B. THE FACT-FINDING OF THE TRIER OF FACT THAT KUCHARSKI DID NOT MEET HIS BURDEN IS NOT CLEARLY ERRONEOUS
¶ 44. A reviewing court upholds the findings of fact by a trier of fact unless they are clearly erroneous. The determination of whether a party has met his or [687]*687her burden is a matter of fact, not law.52 Therefore, unless it is clearly erroneous, the court of appeals is obligated to uphold the finding that Kucharski did not meet his burden of showing by the greater weight of the credible evidence that he was not mentally responsible for the crimes.

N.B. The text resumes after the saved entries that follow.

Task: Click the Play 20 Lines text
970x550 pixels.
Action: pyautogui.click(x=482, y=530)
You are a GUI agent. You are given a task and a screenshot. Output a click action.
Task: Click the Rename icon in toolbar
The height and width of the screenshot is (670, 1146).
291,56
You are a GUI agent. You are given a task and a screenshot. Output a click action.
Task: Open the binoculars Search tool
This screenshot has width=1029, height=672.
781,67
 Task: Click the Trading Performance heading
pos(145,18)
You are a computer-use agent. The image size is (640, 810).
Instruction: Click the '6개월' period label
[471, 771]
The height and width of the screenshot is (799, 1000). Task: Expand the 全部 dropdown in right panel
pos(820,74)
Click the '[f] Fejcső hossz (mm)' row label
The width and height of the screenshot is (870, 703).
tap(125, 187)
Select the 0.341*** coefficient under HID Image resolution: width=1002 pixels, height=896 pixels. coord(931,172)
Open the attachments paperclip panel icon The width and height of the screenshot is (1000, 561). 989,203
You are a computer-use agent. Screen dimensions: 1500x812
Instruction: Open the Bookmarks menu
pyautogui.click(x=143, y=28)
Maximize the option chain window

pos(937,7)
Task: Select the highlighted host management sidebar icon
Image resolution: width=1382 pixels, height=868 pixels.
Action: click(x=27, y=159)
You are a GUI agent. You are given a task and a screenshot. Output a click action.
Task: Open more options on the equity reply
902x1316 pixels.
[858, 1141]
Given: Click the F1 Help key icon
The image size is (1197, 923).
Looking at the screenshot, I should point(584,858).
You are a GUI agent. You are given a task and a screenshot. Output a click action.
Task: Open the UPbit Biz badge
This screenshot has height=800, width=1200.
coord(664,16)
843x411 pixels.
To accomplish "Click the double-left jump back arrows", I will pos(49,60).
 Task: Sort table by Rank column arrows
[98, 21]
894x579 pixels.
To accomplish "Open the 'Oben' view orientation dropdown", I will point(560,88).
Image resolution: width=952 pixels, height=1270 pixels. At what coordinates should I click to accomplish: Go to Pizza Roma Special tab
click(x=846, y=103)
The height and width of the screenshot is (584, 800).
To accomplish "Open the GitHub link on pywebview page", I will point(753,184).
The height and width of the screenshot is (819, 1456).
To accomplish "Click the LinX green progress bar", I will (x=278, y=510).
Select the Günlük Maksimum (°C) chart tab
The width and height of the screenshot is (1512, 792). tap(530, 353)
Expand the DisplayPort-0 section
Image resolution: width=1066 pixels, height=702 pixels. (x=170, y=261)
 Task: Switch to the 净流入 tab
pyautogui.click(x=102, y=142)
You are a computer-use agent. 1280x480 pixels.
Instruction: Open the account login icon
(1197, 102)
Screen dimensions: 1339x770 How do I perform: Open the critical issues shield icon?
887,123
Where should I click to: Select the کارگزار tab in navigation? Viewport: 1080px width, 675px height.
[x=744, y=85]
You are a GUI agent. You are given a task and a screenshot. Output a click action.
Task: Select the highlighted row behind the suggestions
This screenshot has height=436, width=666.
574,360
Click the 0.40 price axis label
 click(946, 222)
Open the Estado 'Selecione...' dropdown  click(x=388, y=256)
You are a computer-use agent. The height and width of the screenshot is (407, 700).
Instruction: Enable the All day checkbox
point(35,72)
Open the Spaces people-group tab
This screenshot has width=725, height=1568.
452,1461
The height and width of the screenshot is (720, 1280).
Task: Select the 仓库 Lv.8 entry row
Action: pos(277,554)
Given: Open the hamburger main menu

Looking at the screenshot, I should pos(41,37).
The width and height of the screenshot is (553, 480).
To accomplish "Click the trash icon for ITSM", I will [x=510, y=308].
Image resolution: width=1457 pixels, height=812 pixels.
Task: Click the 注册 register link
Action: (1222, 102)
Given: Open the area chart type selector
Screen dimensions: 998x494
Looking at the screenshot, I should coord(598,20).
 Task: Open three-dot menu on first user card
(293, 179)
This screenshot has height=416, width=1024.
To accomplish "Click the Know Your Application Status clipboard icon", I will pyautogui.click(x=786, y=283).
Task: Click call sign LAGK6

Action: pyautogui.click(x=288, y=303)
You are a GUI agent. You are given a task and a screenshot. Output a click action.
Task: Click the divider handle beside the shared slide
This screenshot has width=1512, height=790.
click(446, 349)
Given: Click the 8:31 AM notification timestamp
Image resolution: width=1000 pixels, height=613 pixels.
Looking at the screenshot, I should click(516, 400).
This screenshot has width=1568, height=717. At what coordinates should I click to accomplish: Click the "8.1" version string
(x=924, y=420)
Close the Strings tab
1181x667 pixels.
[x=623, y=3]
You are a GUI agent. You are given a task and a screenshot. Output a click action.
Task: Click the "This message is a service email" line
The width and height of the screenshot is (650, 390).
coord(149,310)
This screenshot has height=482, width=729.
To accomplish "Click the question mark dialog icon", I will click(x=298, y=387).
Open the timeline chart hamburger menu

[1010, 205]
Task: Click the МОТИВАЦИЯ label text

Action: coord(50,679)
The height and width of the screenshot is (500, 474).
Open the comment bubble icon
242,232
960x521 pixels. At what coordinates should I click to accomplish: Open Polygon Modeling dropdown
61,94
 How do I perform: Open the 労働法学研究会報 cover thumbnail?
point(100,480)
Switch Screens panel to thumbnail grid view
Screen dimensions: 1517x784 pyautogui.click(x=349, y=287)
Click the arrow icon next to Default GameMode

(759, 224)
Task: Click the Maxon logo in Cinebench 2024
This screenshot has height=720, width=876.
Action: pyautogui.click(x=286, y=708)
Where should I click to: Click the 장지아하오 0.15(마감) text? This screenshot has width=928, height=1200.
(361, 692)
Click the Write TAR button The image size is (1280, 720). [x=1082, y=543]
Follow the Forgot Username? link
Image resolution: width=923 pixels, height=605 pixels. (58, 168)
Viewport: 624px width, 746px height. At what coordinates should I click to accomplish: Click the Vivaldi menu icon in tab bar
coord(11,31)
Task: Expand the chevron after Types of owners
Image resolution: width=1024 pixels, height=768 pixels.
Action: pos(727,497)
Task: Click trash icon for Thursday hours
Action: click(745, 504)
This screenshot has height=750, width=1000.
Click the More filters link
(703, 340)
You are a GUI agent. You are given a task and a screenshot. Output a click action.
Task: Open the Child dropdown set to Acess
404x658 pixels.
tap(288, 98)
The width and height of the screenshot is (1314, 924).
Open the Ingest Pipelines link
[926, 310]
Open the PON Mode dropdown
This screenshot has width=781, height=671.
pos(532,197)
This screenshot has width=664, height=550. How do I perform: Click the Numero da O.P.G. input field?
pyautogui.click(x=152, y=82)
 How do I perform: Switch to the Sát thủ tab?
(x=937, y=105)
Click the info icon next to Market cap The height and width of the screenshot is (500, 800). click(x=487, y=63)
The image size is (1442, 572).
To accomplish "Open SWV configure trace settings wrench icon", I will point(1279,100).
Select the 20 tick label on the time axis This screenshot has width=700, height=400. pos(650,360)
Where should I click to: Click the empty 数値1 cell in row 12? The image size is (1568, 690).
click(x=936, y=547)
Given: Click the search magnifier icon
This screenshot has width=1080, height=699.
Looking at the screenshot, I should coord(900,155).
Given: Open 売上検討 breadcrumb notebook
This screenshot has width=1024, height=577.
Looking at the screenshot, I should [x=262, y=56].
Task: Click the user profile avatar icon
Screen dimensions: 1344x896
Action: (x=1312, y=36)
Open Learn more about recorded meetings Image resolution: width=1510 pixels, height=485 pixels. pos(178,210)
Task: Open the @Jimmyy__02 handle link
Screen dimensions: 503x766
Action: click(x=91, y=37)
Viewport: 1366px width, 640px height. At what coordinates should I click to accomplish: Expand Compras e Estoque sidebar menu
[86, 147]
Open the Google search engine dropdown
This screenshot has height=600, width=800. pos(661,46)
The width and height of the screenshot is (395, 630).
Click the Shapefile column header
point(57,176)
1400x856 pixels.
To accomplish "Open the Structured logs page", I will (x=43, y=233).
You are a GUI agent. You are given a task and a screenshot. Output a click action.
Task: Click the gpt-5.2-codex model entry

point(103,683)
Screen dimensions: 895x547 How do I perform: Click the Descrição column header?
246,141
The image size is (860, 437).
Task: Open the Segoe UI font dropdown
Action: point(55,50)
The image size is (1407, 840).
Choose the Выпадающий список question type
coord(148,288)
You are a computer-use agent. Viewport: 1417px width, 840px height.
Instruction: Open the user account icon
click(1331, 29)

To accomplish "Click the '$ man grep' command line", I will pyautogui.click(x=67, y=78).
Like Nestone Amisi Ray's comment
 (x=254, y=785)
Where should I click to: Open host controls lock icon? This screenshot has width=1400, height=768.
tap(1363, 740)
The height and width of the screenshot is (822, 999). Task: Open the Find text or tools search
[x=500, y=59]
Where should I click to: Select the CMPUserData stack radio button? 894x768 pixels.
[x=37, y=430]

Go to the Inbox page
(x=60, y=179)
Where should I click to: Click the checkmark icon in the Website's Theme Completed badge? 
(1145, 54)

¶ 45. We agree with the court of appeals' dissent in this case:
The trial court gave reasoned explanations for its findings on the second prong of mental responsibility. It found that Kucharski was able to appreciate the wrongfulness of his conduct, quoting the experts that Kucharski thought killing his parents was the right thing to do and quoting Dr. Rawski as saying Kucharski knew right after the shooting that he needed a lawyer. And the trial court found that Kucharski failed to meet his burden of showing that he lacked the substantial capacity to conform his conduct to the rules of law because he obeyed part of what the voices commanded and chose not to obey other parts ....
The trial court drew proper inferences from the evidence and found those inferences more reliable than the doctors' opinions as to the second prong of mental responsibility. The trial court explained that it distrusted the self-report basis for the doctors' opinions. . . .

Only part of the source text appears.